El Instituto Nacional de Salud (INS) reportó un preocupante incremento en las lesiones causadas por la manipulación de pólvora pirotécnica durante las festividades de diciembre de 2025 y enero de 2026. Con corte al 1 de enero a las 2:00 p.m., se registraron 1.419 personas afectadas, lo que representa un aumento del 10,4% respecto al mismo periodo del año anterior. De estos casos, 428 corresponden a menores de 18 años (30,1% del total), y en 52 de ellos los niños estaban acompañados por adultos bajo efectos del alcohol. Solo en la transición de Año Nuevo se sumaron 391 nuevos lesionados, consolidando a los totes como el artefacto más implicado (30,7%). Antioquia lidera las regiones afectadas, seguida de Nariño y Bogotá.

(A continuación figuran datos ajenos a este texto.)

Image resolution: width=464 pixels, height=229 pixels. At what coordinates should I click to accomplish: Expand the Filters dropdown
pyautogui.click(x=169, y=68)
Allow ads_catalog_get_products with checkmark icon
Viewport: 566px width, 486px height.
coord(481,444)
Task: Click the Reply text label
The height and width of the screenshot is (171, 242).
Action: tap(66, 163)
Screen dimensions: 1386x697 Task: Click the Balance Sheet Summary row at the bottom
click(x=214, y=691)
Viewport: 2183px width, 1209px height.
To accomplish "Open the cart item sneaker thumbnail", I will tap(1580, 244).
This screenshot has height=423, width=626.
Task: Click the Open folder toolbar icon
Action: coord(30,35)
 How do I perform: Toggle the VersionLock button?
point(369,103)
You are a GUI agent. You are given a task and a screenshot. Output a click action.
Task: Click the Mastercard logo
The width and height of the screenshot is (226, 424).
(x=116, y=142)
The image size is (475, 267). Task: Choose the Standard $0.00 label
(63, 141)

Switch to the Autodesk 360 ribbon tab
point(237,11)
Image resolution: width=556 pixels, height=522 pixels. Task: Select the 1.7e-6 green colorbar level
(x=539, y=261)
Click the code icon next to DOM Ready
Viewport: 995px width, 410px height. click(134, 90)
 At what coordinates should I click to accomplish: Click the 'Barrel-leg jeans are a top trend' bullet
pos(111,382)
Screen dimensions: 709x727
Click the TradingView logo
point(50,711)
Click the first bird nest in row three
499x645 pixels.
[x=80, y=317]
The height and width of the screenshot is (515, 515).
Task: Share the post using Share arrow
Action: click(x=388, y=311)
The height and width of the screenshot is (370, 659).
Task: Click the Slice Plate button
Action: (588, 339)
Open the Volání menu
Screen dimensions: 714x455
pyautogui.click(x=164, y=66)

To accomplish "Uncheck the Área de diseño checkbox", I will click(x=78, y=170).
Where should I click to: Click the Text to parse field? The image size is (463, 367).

Aunque no se han reportado fallecimientos asociados directamente a estas lesiones, las consecuencias son graves: quemaduras profundas, laceraciones, amputaciones y secuelas permanentes marcan a cientos de familias. El INS también notificó siete casos de intoxicación por fósforo blanco, una sustancia tóxica presente en algunos pirotécnicos informales. Pese a las campañas preventivas y regulaciones, el uso irresponsable persiste, impulsado por tradiciones culturales y ventas ilegales.
Colombia se mantiene como el país de Latinoamérica con el mayor número absoluto de quemados por pólvora en fin de año, superando ampliamente a naciones como México, El Salvador o Guatemala, donde las cifras rara vez exceden los cientos. A nivel mundial, estas cifras posicionan al país entre los más afectados por esta causa en temporada festiva, solo comparable con picos en Filipinas o Europa. Las autoridades insisten: la única celebración segura es sin pólvora. Optar por espectáculos profesionales salva vidas y evita tragedias irreversibles.